• WHAT THE TASK REQUIRES: Rewrite the lines below as a JSON list of strings, one string per line, omitting blank lines.

• DATA TO USE:
++++++
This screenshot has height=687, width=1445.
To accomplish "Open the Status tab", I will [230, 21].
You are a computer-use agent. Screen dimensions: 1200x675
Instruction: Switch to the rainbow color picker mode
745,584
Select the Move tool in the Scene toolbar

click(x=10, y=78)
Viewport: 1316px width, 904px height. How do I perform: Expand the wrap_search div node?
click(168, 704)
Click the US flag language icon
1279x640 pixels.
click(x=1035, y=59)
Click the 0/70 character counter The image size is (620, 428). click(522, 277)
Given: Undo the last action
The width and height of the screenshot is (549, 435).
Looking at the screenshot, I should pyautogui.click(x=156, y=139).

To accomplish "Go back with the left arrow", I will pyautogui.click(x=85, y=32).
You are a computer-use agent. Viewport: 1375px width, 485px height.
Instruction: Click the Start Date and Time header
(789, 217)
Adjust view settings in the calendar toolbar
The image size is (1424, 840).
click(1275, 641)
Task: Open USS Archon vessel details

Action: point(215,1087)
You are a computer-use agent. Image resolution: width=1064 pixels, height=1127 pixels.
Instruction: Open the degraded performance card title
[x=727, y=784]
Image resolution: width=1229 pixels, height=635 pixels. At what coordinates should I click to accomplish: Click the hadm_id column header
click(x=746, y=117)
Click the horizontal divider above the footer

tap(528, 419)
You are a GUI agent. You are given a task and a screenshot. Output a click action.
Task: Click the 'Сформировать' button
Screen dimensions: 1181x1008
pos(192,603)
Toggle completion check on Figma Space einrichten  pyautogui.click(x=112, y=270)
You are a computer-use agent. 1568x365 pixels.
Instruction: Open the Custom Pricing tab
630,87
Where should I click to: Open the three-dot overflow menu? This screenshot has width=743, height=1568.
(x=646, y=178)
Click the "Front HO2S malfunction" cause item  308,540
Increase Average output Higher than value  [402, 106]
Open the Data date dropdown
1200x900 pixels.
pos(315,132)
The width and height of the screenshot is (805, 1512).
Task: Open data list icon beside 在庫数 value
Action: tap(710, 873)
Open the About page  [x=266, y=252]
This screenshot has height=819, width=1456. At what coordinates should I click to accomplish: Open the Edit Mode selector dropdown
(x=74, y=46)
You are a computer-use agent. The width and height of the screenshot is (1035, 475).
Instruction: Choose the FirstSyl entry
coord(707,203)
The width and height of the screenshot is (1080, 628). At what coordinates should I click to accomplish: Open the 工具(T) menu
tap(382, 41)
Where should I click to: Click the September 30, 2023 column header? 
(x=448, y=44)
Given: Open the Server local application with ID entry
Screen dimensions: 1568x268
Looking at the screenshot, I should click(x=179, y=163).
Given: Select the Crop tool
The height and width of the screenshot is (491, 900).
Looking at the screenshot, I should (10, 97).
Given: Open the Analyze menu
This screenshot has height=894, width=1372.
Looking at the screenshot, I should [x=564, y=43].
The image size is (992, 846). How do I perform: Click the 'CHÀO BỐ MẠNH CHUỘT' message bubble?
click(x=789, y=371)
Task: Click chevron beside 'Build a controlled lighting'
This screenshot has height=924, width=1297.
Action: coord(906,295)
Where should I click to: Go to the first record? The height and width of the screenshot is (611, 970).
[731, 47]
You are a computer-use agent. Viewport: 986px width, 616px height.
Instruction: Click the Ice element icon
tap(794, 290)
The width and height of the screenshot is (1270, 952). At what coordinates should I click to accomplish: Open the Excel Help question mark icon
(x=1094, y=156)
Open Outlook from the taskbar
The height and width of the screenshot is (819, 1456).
++++++
• WRITTEN SOLUTION:
[
  "This screenshot has height=687, width=1445.",
  "To accomplish \"Open the Status tab\", I will [230, 21].",
  "You are a computer-use agent. Screen dimensions: 1200x675",
  "Instruction: Switch to the rainbow color picker mode",
  "745,584",
  "Select the Move tool in the Scene toolbar",
  "click(x=10, y=78)",
  "Viewport: 1316px width, 904px height. How do I perform: Expand the wrap_search div node?",
  "click(168, 704)",
  "Click the US flag language icon",
  "1279x640 pixels.",
  "click(x=1035, y=59)",
  "Click the 0/70 character counter The image size is (620, 428). click(522, 277)",
  "Given: Undo the last action",
  "The width and height of the screenshot is (549, 435).",
  "Looking at the screenshot, I should pyautogui.click(x=156, y=139).",
  "To accomplish \"Go back with the left arrow\", I will pyautogui.click(x=85, y=32).",
  "You are a computer-use agent. Viewport: 1375px width, 485px height.",
  "Instruction: Click the Start Date and Time header",
  "(789, 217)",
  "Adjust view settings in the calendar toolbar",
  "The image size is (1424, 840).",
  "click(1275, 641)",
  "Task: Open USS Archon vessel details",
  "Action: point(215,1087)",
  "You are a computer-use agent. Image resolution: width=1064 pixels, height=1127 pixels.",
  "Instruction: Open the degraded performance card title",
  "[x=727, y=784]",
  "Image resolution: width=1229 pixels, height=635 pixels. At what coordinates should I click to accomplish: Click the hadm_id column header",
  "click(x=746, y=117)",
  "Click the horizontal divider above the footer",
  "tap(528, 419)",
  "You are a GUI agent. You are given a task and a screenshot. Output a click action.",
  "Task: Click the 'Сформировать' button",
  "Screen dimensions: 1181x1008",
  "pos(192,603)",
  "Toggle completion check on Figma Space einrichten  pyautogui.click(x=112, y=270)",
  "You are a computer-use agent. 1568x365 pixels.",
  "Instruction: Open the Custom Pricing tab",
  "630,87",
  "Where should I click to: Open the three-dot overflow menu? This screenshot has width=743, height=1568.",
  "(x=646, y=178)",
  "Click the \"Front HO2S malfunction\" cause item  308,540",
  "Increase Average output Higher than value  [402, 106]",
  "Open the Data date dropdown",
  "1200x900 pixels.",
  "pos(315,132)",
  "The width and height of the screenshot is (805, 1512).",
  "Task: Open data list icon beside 在庫数 value",
  "Action: tap(710, 873)",
  "Open the About page  [x=266, y=252]",
  "This screenshot has height=819, width=1456. At what coordinates should I click to accomplish: Open the Edit Mode selector dropdown",
  "(x=74, y=46)",
  "You are a computer-use agent. The width and height of the screenshot is (1035, 475).",
  "Instruction: Choose the FirstSyl entry",
  "coord(707,203)",
  "The width and height of the screenshot is (1080, 628). At what coordinates should I click to accomplish: Open the 工具(T) menu",
  "tap(382, 41)",
  "Where should I click to: Click the September 30, 2023 column header? ",
  "(x=448, y=44)",
  "Given: Open the Server local application with ID entry",
  "Screen dimensions: 1568x268",
  "Looking at the screenshot, I should click(x=179, y=163).",
  "Given: Select the Crop tool",
  "The height and width of the screenshot is (491, 900).",
  "Looking at the screenshot, I should (10, 97).",
  "Given: Open the Analyze menu",
  "This screenshot has height=894, width=1372.",
  "Looking at the screenshot, I should [x=564, y=43].",
  "The image size is (992, 846). How do I perform: Click the 'CHÀO BỐ MẠNH CHUỘT' message bubble?",
  "click(x=789, y=371)",
  "Task: Click chevron beside 'Build a controlled lighting'",
  "This screenshot has height=924, width=1297.",
  "Action: coord(906,295)",
  "Where should I click to: Go to the first record? The height and width of the screenshot is (611, 970).",
  "[731, 47]",
  "You are a computer-use agent. Viewport: 986px width, 616px height.",
  "Instruction: Click the Ice element icon",
  "tap(794, 290)",
  "The width and height of the screenshot is (1270, 952). At what coordinates should I click to accomplish: Open the Excel Help question mark icon",
  "(x=1094, y=156)",
  "Open Outlook from the taskbar",
  "The height and width of the screenshot is (819, 1456)."
]